Oh Dear Lord, What Am I Getting Myself Into...

In my everlasting search for living and not just existing, I have decided to participate in something that every single friend of mine who knows how much I love to write has (and knows what this month-long event is) has encouraged me to do. I have always made excuses, ranging from “It’s too hard” to “It’s the beginning of the holiday season! Do you know what that means to anyone that is a manager in the retail/food industry?!” (Insert a shrill sound of panic for that last one.)

However, this year, I have decided to not only do it, but to commit to it openly and to talk about it. I usually keep what I consider to be personal commitments to myself. Partially because of my intense fear of failure, but mostly because as soon as you admit to committing to something others may not understand, all the negativity comes out. “Well why would you want to do that?” “It just sounds hard and you probably won’t finish.” “Aren’t you just adding a lot of unnecessary stress to an already incredibly stressful time?” (Again, shrill sound of panic.)

So, in the effort of not only committing to something openly and putting my possible failure out there for all to see, I am also jumping ahead of the negative people who will hear what I am doing and say: “Go share your Haterade with someone else.” (Or possibly something with some expletives, depending on the level of pessimism.)

I will not let anyone’s negativity or questioning of my ability to do this deter me from what I am going to do. If I can’t finish, then that’s ok because getting out there and trying is half the battle. Therefore, if I die in battle, at least I will have gone down with some dignity!
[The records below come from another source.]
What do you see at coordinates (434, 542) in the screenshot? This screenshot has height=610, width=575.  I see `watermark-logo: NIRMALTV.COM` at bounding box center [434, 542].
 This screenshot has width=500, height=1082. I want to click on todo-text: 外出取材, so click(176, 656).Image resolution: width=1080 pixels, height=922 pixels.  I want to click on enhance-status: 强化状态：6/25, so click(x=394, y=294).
Ok, I know, the suspense must be killing you. What is this great thing I am doing that I am committing to so openly and vehemently?

NATIONAL NOVEL WRITING MONTH.

AKA: Novel November

AKA: Write 50,000 words of a novel from November 1 to November 30.
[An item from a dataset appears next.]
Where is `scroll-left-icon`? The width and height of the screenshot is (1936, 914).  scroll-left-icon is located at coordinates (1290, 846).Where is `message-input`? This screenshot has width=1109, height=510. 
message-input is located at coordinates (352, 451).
AKA: Write almost 2,000 words per day…

AKA: Write almost 2,000 words per day in a genre in which I am not completely comfortable nor have any idea for a plot or characters or theme or setting or…

AKA: I AM ALREADY STARTING TO FEEL THE STRESS!! (Just kidding. It’s more like excitement…I think…)

 Ok, I need to breathe.

Why, you may ask, am I going to do this?

Well, mostly because I want to do something that will push me mentally and creatively. I spend a lot of my time supporting my friends in their creative endeavors, but rarely do I ever push myself to do the same. I am always encouraging others to do the things they love and go after their dreams, but I have noticed recently that I have trouble doing the same thing for myself. This is the first big step to doing this.

I also have to say that I am making an effort to do things that are outside of my comfort zone. I am taking a Country Line Dancing class (don’t worry, there is a post forthcoming about that) and trying out some new classes at the gym, but mentally there is very little that I have done since college to push the boundaries and see what I am truly capable of.

The best part? This costs me nothing but time. It may mean that my DVR will be working on overtime (Wait? I can’t watch as much TV??? I may need to back out now…) or that I can’t spend every evening off at karaoke (Ok…now I’m really rethinking this whole bit…), but as long as I make a plan and stick to it, I know that, at the end of November, whether I hit the goal of 50,000 words or not, at least I gave it my all.

However, if How I Met Your Mother, Big Bang Theory, Two Broke Girls, Law and Order: SVU, or any other of my favorite shows gets cancelled, I’m never going out of my comfort zone again!

Now I have one month to figure out what the hell I’m going to write about for 30 days, 2,000 words a day.